-- Given text follows --
THE BLOG
05/02/2008 03:53 pm ET | Updated May 25, 2011

Call Me Irresponsible

The song "Call Me Irresponsible" was written in 1962 by Jimmy Van Husen and Sammy Cahn for Judy Garland to sing at a CBS dinner to celebrate her upcoming variety show and to poke fun at herself for being flaky. Later that year Frank Sinatra recorded it for his "Sinatra's Sinatra" album and it became one of Old Blue Eyes' biggest hits.

I claim to "write about the media -- the good, the bad, and the irresponsibly ugly." But being ugly and irresponsible depends on what you stand for and where you sit.

I was proud to have worked at CBS in the glory days of CBS News in the late 1960s and early 1970s and for NBC in the middle and late 1970s when Julian Goodman, former head of NBC News, was Chairman of NBC, then owned by RCA. I believed that broadcasting was about serving a community's and the public "interest, convenience, and necessity" -- it was a public trust first and profits are what allowed a broadcasting company to survive, thrive, and serve. When I was the general manager of radio stations, I believed that entertainment programming (primarily music) was a confectionery topping that made the medicine of news and editorials palatable -- yes, we did editorials in those days and even endorsed candidates for local office (CBS and NBC were too timid to let the general managers endorse candidates for national office).
-- Given text concluded --
-- Supplied data follows --
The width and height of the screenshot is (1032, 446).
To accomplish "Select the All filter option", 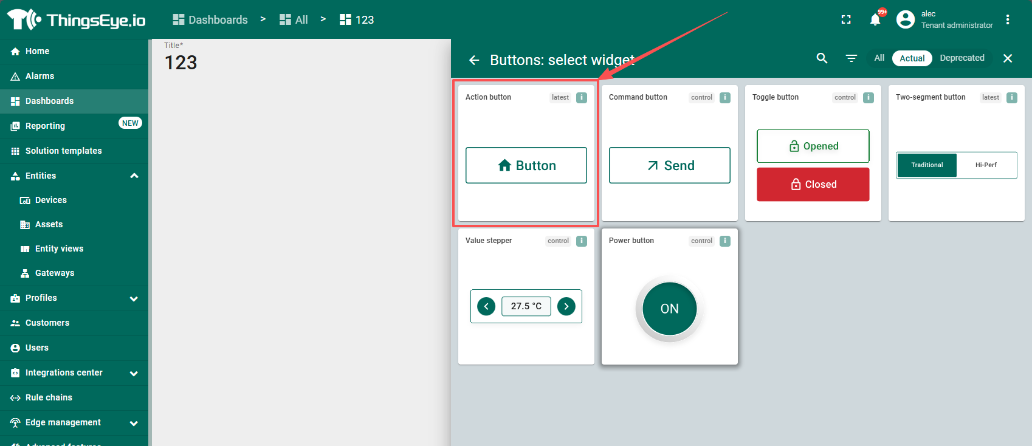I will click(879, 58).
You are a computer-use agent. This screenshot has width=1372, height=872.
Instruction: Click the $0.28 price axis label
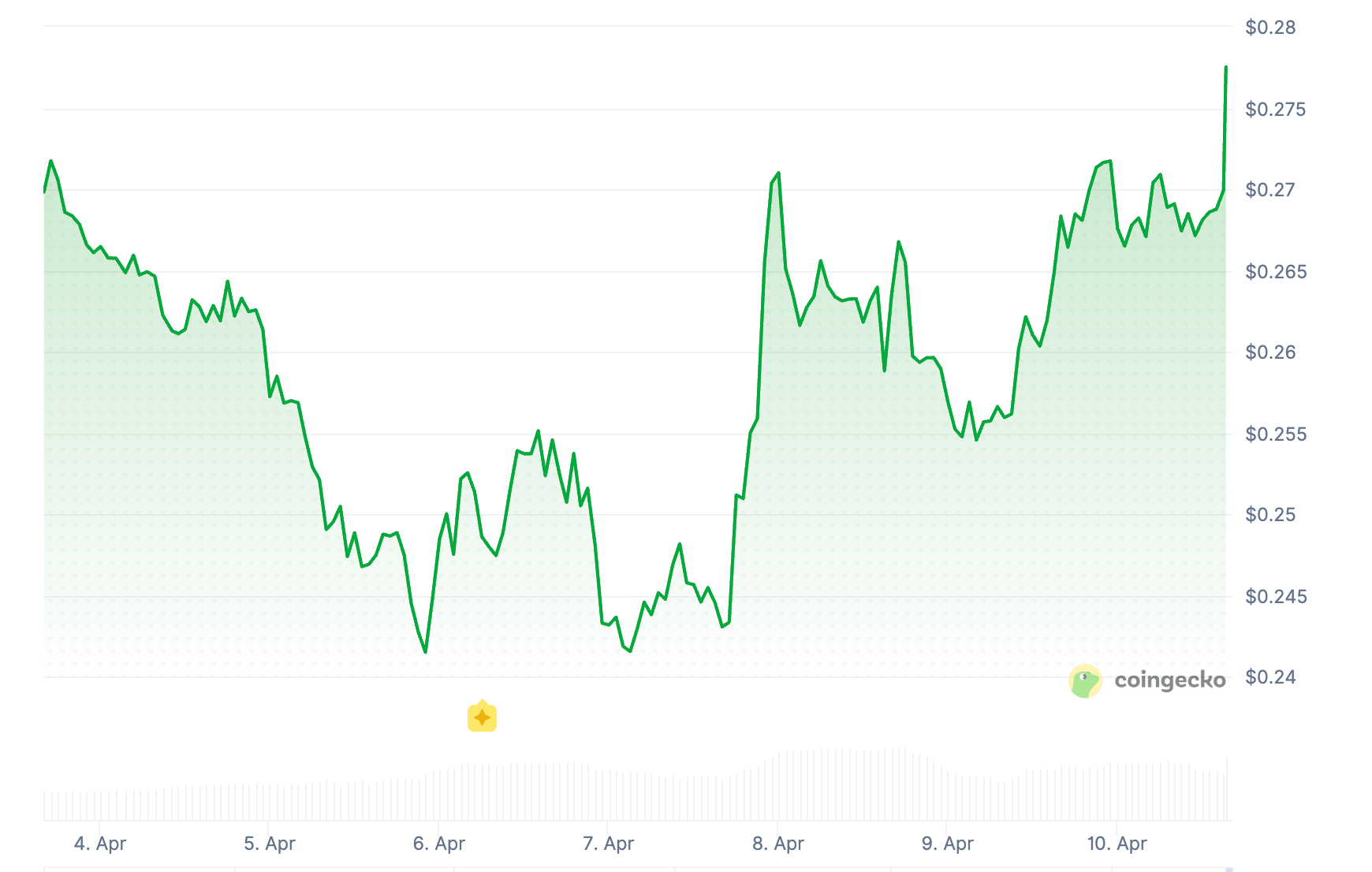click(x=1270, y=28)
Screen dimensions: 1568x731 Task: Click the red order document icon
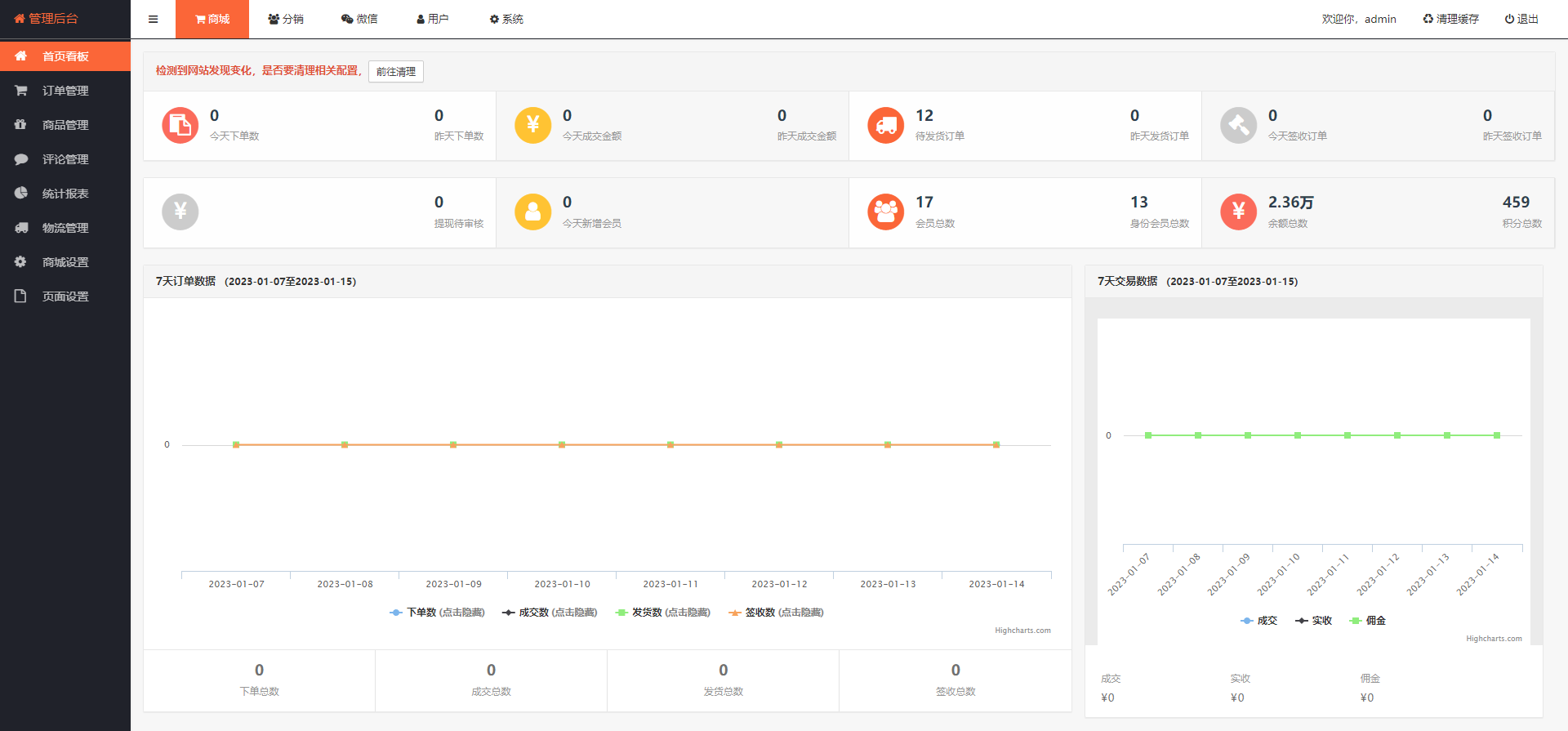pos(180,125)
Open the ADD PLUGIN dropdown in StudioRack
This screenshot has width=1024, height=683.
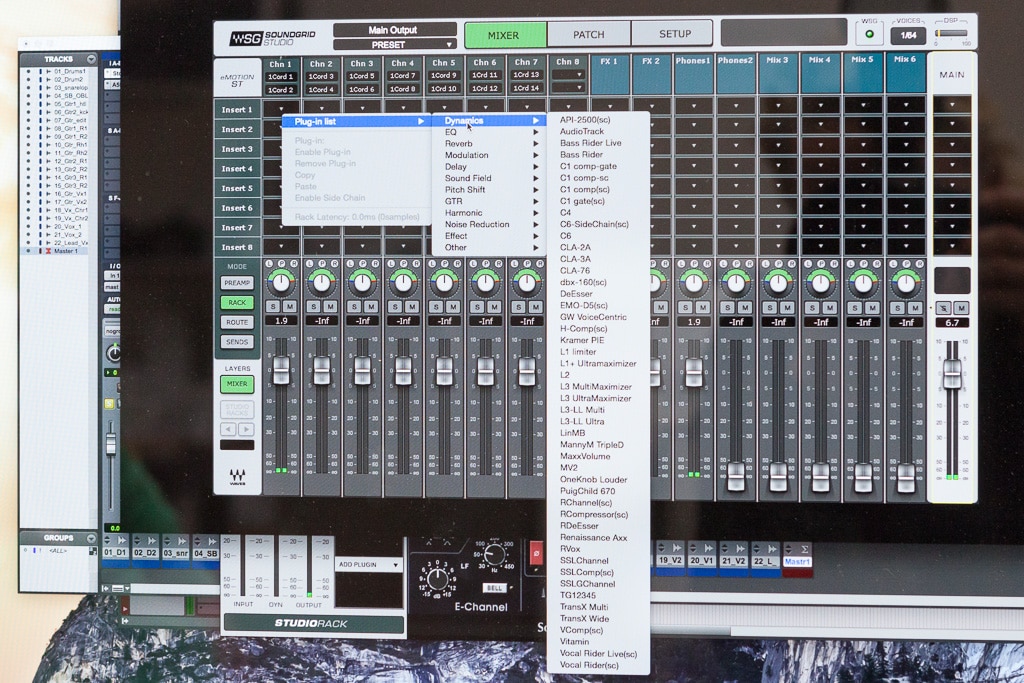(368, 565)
-- Supplied data concluded --
## Exercises to complete
A. Check each statement against the blog post and say whether it agrees. Answer yes or no, and quote the words of the blog post that decide it.
(i) "Call Me Irresponsible" was written for Frank Sinatra to sing at a CBS dinner.
(ii) The author worked for NBC in the middle and late 1970s.
(iii) The radio stations where the author was general manager endorsed candidates for local office.
B. Transcribe the blog post from "I was proud" up to and including "for national office).".

## Results of the tasks
A.
(i) No: "for Judy Garland to sing at a CBS dinner"
(ii) Yes: "for NBC in the middle and late 1970s"
(iii) Yes: "we did editorials in those days and even endorsed candidates for local office"

B.
I was proud to have worked at CBS in the glory days of CBS News in the late 1960s and early 1970s and for NBC in the middle and late 1970s when Julian Goodman, former head of NBC News, was Chairman of NBC, then owned by RCA. I believed that broadcasting was about serving a community's and the public "interest, convenience, and necessity" -- it was a public trust first and profits are what allowed a broadcasting company to survive, thrive, and serve. When I was the general manager of radio stations, I believed that entertainment programming (primarily music) was a confectionery topping that made the medicine of news and editorials palatable -- yes, we did editorials in those days and even endorsed candidates for local office (CBS and NBC were too timid to let the general managers endorse candidates for national office).